You know that feeling when your kid wants to do a craft and the supply list reads like a trip to a specialty art store? Yeah, me too.
I’ve been there at 2 PM on a rainy Tuesday, staring at a Pinterest recipe that calls for “glitter glue pens” and “craft foam shapes.” Spoiler: we don’t have those.
So I made this list of 31 projects using only what you already have – paper, scissors, markers, tape, and that random box from last week’s online order. Let’s get making.
1. Paper Airplane Fleet
Grab a stack of printer paper, old homework, or even junk mail. Fold classic darts, gliders, or the “that definitely won’t fly” design your kid insists on.
Test each plane for distance and accuracy across the living room. My kids once turned this into a full-blown tournament with a trophy made from a toilet paper roll.

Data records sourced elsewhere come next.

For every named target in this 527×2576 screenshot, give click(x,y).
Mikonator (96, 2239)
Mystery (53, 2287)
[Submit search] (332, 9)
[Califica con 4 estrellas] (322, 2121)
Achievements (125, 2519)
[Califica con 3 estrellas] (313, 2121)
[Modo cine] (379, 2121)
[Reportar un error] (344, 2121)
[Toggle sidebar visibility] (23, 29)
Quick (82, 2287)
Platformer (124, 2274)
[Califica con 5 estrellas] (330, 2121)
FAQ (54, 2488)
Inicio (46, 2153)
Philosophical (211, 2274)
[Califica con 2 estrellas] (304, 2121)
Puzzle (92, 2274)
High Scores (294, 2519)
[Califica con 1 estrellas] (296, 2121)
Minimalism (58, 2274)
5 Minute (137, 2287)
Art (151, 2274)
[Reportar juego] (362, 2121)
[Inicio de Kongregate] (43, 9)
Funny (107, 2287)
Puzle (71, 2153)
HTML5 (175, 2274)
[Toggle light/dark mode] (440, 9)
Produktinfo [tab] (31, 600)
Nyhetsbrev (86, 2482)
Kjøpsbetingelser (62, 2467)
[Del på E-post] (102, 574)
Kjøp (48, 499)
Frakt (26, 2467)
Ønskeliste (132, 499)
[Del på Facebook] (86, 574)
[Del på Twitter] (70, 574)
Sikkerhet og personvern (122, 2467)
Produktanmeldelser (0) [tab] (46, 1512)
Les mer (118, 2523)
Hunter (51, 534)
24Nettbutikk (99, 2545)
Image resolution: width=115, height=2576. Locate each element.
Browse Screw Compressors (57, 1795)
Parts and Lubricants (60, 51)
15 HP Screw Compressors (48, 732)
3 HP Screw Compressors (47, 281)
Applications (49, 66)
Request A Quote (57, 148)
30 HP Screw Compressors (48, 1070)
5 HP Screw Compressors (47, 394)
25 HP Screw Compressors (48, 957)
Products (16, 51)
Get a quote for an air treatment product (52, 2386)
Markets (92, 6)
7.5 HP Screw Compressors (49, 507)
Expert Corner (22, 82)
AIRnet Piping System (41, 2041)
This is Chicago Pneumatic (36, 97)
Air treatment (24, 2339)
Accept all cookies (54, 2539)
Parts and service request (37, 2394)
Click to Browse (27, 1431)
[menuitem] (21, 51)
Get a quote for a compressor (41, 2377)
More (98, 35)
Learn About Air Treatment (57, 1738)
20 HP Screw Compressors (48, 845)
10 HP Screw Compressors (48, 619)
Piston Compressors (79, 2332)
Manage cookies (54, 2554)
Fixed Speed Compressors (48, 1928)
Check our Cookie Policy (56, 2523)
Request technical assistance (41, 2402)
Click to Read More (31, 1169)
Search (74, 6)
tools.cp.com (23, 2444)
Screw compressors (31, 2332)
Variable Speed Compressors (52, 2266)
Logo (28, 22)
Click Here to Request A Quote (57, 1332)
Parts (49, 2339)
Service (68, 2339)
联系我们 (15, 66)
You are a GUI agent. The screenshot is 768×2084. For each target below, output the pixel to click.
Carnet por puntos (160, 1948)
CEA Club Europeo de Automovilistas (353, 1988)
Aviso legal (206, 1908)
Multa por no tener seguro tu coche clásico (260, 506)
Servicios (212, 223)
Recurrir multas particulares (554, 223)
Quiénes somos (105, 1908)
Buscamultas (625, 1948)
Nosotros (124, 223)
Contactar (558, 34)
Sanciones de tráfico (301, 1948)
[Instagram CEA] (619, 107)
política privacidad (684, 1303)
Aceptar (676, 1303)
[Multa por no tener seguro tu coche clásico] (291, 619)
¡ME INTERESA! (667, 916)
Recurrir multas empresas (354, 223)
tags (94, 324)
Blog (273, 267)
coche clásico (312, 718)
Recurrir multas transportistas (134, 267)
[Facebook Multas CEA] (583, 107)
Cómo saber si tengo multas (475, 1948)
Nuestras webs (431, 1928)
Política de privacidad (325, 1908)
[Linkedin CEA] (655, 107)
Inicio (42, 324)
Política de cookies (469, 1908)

Loser has to make snacks. Winner gets bragging rights. Everyone wins because you spent zero dollars.
2. Cardboard Box Fort
Find the biggest shipping box in your recycling bin. Hand your kid a pair of safety scissors and some masking tape.
They’ll cut windows, a door, and maybe a “drawbridge” made from the box flap. No specialty supplies needed – just cardboard and imagination.
3. Toilet Paper Roll Animals
Save those empty rolls for a week. Flatten one end and fold it over to make ears for a bunny or cat.
Paint or color the roll, then glue on googly eyes if you have them – but drawn eyes work just fine. We made a whole zoo once, and the only casualty was a marker cap.
4. Sock Puppets
Find that lonely sock missing its mate. Slide it over your hand and use a marker to draw a face right on the fabric.
Add yarn hair from an old sweater or just leave it bald. Put on a puppet show about why eating vegetables is actually a conspiracy. My kids bought it for like ten minutes.
5. Paper Plate Masks
Cut a paper plate in half. Cut out two eye holes and hold it up to your face with a pencil as a handle taped to the back.
Decorate with crayons, markers, or strips of construction paper. You can make a lion, a raccoon, or whatever creature emerges from your kid’s brain at 4 PM.
6. Handprint Turkeys (or Any Animal)
Trace your child’s hand on a piece of paper. The thumb becomes the head, and the four fingers are feathers or legs.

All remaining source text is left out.